-- What this task involves --
Print all entries below exactly as they appear.

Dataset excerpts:
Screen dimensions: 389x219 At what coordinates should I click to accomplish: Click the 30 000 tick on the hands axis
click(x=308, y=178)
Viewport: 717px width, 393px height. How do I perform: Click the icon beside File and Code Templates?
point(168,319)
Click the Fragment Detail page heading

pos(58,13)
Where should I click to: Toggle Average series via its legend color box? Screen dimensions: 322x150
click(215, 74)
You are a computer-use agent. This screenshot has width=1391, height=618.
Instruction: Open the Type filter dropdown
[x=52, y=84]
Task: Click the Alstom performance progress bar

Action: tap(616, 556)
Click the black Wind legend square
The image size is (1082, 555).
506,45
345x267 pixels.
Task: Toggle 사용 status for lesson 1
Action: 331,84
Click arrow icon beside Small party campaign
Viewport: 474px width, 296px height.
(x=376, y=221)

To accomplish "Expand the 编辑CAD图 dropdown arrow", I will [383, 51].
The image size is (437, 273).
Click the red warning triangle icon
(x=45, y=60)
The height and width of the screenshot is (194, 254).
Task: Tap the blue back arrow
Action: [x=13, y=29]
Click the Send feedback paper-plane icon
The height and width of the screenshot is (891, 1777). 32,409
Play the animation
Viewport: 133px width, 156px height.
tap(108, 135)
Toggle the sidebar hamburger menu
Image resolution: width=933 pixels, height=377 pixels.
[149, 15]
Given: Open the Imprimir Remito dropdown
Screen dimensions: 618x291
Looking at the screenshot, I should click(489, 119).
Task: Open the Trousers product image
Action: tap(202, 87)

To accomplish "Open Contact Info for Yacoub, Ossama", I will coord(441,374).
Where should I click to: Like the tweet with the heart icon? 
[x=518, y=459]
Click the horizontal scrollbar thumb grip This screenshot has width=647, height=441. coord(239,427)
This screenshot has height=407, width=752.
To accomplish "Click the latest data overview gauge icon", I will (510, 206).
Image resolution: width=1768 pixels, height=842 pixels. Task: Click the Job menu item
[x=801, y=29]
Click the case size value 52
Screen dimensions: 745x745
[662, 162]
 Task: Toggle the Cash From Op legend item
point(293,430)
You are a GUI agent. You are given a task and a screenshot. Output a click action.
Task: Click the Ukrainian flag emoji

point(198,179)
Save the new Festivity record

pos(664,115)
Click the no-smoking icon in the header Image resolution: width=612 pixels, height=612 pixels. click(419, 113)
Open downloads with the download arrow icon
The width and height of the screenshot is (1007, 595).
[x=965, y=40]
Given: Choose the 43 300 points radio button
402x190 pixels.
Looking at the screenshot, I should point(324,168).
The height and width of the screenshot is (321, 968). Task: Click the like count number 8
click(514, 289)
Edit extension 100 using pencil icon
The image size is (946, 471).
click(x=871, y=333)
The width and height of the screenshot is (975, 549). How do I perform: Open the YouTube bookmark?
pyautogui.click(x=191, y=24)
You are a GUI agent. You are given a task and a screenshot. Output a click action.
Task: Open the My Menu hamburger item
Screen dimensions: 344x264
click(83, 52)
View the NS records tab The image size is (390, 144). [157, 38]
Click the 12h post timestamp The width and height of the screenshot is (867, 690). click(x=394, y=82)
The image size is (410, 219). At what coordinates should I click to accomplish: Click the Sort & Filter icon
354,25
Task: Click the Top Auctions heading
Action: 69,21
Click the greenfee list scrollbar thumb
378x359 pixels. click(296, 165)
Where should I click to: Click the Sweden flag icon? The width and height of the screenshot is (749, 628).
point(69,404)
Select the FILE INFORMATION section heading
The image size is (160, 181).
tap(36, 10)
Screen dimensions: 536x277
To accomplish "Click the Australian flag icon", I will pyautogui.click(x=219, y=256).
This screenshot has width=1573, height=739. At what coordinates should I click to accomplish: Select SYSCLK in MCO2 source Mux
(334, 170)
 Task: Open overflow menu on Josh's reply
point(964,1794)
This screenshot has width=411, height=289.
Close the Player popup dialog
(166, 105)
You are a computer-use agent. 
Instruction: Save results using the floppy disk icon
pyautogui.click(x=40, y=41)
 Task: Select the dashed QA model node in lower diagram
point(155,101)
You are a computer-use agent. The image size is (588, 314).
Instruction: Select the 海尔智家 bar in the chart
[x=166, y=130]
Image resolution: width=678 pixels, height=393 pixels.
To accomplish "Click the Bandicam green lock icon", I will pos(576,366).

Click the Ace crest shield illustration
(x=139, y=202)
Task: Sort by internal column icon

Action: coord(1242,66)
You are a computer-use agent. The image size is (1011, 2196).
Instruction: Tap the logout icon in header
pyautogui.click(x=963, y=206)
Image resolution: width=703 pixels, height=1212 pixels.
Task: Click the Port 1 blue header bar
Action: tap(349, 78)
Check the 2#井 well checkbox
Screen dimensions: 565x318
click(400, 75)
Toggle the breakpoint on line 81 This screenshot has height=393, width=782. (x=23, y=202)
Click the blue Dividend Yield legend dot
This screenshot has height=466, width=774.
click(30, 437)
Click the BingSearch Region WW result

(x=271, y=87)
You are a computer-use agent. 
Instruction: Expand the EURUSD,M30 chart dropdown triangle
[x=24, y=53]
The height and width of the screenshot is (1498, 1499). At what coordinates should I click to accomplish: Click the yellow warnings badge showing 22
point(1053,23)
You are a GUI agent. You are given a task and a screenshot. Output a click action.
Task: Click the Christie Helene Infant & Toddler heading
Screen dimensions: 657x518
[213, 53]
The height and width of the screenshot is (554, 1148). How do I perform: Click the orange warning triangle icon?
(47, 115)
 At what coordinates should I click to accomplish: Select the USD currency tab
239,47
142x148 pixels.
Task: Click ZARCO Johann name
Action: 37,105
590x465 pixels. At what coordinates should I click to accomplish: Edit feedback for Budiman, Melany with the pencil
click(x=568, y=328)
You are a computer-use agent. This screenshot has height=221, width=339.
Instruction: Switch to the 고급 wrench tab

-- Solution to the problem --
Screen dimensions: 389x219 At what coordinates should I click to accomplish: Click the 30 000 tick on the hands axis
click(x=308, y=178)
Viewport: 717px width, 393px height. How do I perform: Click the icon beside File and Code Templates?
point(168,319)
Click the Fragment Detail page heading

pos(58,13)
Where should I click to: Toggle Average series via its legend color box? Screen dimensions: 322x150
click(215, 74)
You are a computer-use agent. This screenshot has width=1391, height=618.
Instruction: Open the Type filter dropdown
[x=52, y=84]
Task: Click the Alstom performance progress bar

Action: tap(616, 556)
Click the black Wind legend square
The image size is (1082, 555).
506,45
345x267 pixels.
Task: Toggle 사용 status for lesson 1
Action: 331,84
Click arrow icon beside Small party campaign
Viewport: 474px width, 296px height.
(x=376, y=221)

To accomplish "Expand the 编辑CAD图 dropdown arrow", I will [383, 51].
The image size is (437, 273).
Click the red warning triangle icon
(x=45, y=60)
The height and width of the screenshot is (194, 254).
Task: Tap the blue back arrow
Action: [x=13, y=29]
Click the Send feedback paper-plane icon
The height and width of the screenshot is (891, 1777). 32,409
Play the animation
Viewport: 133px width, 156px height.
tap(108, 135)
Toggle the sidebar hamburger menu
Image resolution: width=933 pixels, height=377 pixels.
[149, 15]
Given: Open the Imprimir Remito dropdown
Screen dimensions: 618x291
Looking at the screenshot, I should click(489, 119).
Task: Open the Trousers product image
Action: tap(202, 87)

To accomplish "Open Contact Info for Yacoub, Ossama", I will coord(441,374).
Where should I click to: Like the tweet with the heart icon? 
[x=518, y=459]
Click the horizontal scrollbar thumb grip This screenshot has width=647, height=441. coord(239,427)
This screenshot has height=407, width=752.
To accomplish "Click the latest data overview gauge icon", I will (510, 206).
Image resolution: width=1768 pixels, height=842 pixels. Task: Click the Job menu item
[x=801, y=29]
Click the case size value 52
Screen dimensions: 745x745
[662, 162]
 Task: Toggle the Cash From Op legend item
point(293,430)
You are a GUI agent. You are given a task and a screenshot. Output a click action.
Task: Click the Ukrainian flag emoji

point(198,179)
Save the new Festivity record

pos(664,115)
Click the no-smoking icon in the header Image resolution: width=612 pixels, height=612 pixels. click(419, 113)
Open downloads with the download arrow icon
The width and height of the screenshot is (1007, 595).
[x=965, y=40]
Given: Choose the 43 300 points radio button
402x190 pixels.
Looking at the screenshot, I should point(324,168).
The height and width of the screenshot is (321, 968). Task: Click the like count number 8
click(514, 289)
Edit extension 100 using pencil icon
The image size is (946, 471).
click(x=871, y=333)
The width and height of the screenshot is (975, 549). How do I perform: Open the YouTube bookmark?
pyautogui.click(x=191, y=24)
You are a GUI agent. You are given a task and a screenshot. Output a click action.
Task: Open the My Menu hamburger item
Screen dimensions: 344x264
click(83, 52)
View the NS records tab The image size is (390, 144). [157, 38]
Click the 12h post timestamp The width and height of the screenshot is (867, 690). click(x=394, y=82)
The image size is (410, 219). At what coordinates should I click to accomplish: Click the Sort & Filter icon
354,25
Task: Click the Top Auctions heading
Action: 69,21
Click the greenfee list scrollbar thumb
378x359 pixels. click(296, 165)
Where should I click to: Click the Sweden flag icon? The width and height of the screenshot is (749, 628).
point(69,404)
Select the FILE INFORMATION section heading
The image size is (160, 181).
tap(36, 10)
Screen dimensions: 536x277
To accomplish "Click the Australian flag icon", I will pyautogui.click(x=219, y=256).
This screenshot has width=1573, height=739. At what coordinates should I click to accomplish: Select SYSCLK in MCO2 source Mux
(334, 170)
 Task: Open overflow menu on Josh's reply
point(964,1794)
This screenshot has width=411, height=289.
Close the Player popup dialog
(166, 105)
You are a computer-use agent. 
Instruction: Save results using the floppy disk icon
pyautogui.click(x=40, y=41)
 Task: Select the dashed QA model node in lower diagram
point(155,101)
You are a computer-use agent. The image size is (588, 314).
Instruction: Select the 海尔智家 bar in the chart
[x=166, y=130]
Image resolution: width=678 pixels, height=393 pixels.
To accomplish "Click the Bandicam green lock icon", I will pos(576,366).

Click the Ace crest shield illustration
(x=139, y=202)
Task: Sort by internal column icon

Action: coord(1242,66)
You are a computer-use agent. The image size is (1011, 2196).
Instruction: Tap the logout icon in header
pyautogui.click(x=963, y=206)
Image resolution: width=703 pixels, height=1212 pixels.
Task: Click the Port 1 blue header bar
Action: tap(349, 78)
Check the 2#井 well checkbox
Screen dimensions: 565x318
click(400, 75)
Toggle the breakpoint on line 81 This screenshot has height=393, width=782. (x=23, y=202)
Click the blue Dividend Yield legend dot
This screenshot has height=466, width=774.
click(30, 437)
Click the BingSearch Region WW result

(x=271, y=87)
You are a computer-use agent. 
Instruction: Expand the EURUSD,M30 chart dropdown triangle
[x=24, y=53]
The height and width of the screenshot is (1498, 1499). At what coordinates should I click to accomplish: Click the yellow warnings badge showing 22
point(1053,23)
You are a GUI agent. You are given a task and a screenshot. Output a click action.
Task: Click the Christie Helene Infant & Toddler heading
Screen dimensions: 657x518
[213, 53]
The height and width of the screenshot is (554, 1148). How do I perform: Click the orange warning triangle icon?
(47, 115)
 At what coordinates should I click to accomplish: Select the USD currency tab
239,47
142x148 pixels.
Task: Click ZARCO Johann name
Action: 37,105
590x465 pixels. At what coordinates should I click to accomplish: Edit feedback for Budiman, Melany with the pencil
click(x=568, y=328)
You are a computer-use agent. This screenshot has height=221, width=339.
Instruction: Switch to the 고급 wrench tab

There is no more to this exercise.